Por ter aberto mais uma escola.

 

Mais um hospital.

 

Por ter sido feita mais uma estrada.

 

Por haver comparticipação nos remédios e por a farmácia ir à minha aldeia, no mesmo dia da biblioteca itinerante cheia dos livros que eu já posso e sei ler.

 

Coisas simples e afortunosas. Coisas novas dadas por Abril, coisas velhas retiradas em Abril. As lágrimas ensopam o papel onde escrevo.

 

 

Daqui à morte? já falta menos de metade !

Surpreende-me com antigamente, pedi.

Surpreende-me com antigamente, pedi!

 

Mas a criatividade da surpresa já não se tinha de pé. Não se sustinha. Tinha-se perdido com os anos. Até as palavras e a soma da raíz quadrada estavam adulteradas. Já não havia mais noites sábias ou acordardes surpreendentes. O mar já não habitava irrequieto o meu peito, a lua não espelhava a sombra do meu caminhar. A comunicação afundara-se na difícil subida da montanha.

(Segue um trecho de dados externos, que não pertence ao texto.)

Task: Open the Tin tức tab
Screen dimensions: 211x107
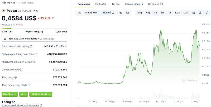Action: click(116, 4)
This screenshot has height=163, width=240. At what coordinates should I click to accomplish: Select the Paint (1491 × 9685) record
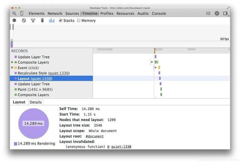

Se as palavras não encaixavam mais, os conceitos eram outros. Apenas a contradição nos alimentava. Estava na hora dolorosa da partida. A partida é uma decisão. A partida sendo uma decisão pare a resistência. Por ser uma decisão, não por ser uma partida. Isso, ambos o reconhecem.

 

Sei, que acordando assim, todos os dias sem assombro, é apenas uma questão de contraposição a partida. Somos um País de viajantes. De desacautelados viajantes. Partir assim sem rumo, sem maré ou poiso certo, é apenas dar existência há minha vida. Só me sinto vivo perto da morte, ou semi-perto dela. Partir, é sair deste estado moribundo, é apenas dar-me direcção e rédea. Melhor assim não resistir e partir. Pior assim, resistir e ficar.

 

Quero partir com o teu sorriso, com o reconhecimento de quem te guarda e leva. Quero sair sabedor da tua importância, do farol que me iluminou em tantas angústias, o peito que me secou as cascatas de lágrimas, o ombro que acolheu os meus sorrisos. Mas tenho que ir, para sempre, só por hoje vou. E hoje é sempre, e o sempre é o passado, e o passado somos nós. O amanhã não existe ainda. Só existe a noite passada e hoje.

Gestual

... E outras e tantas vezes
a tua boca vida minha
aguarda-me gélido de não te saber aí.
Outras e tantas vezes
aguardo o degelo
a tua explosão.
Prolongamento de ti
meu corpo feito teu,
simbiose,
metamorfose,
dois mundo feitos um.
E nos recantos de ti
e de mim,
aguardamos ordens.
Ordens líbidas
descompassadas
inertes e móveis.
Da vontade que nos aguça
espadachim... ser de paz.
Depois orgasmicamente
fitamo-nos mudos e eloquentes,
invade-nos uma linguagem sem palavras,
uma gestual composição,
que só os nossos corpos entendem.
Se pudesse era aqui que aniquilava o tempo
que parava o mundo
e fazia da palavra sempre... o momento.